- [Request] Count the lines of the records below that contain the string "agent", treating uppercase and lowercase as different. Reply with the number only.

- [Given entries]
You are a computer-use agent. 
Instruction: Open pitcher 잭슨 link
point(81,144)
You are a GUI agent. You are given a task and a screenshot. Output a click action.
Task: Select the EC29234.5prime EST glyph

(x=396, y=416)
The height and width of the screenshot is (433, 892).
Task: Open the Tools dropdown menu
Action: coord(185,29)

- [Exercise answer] 2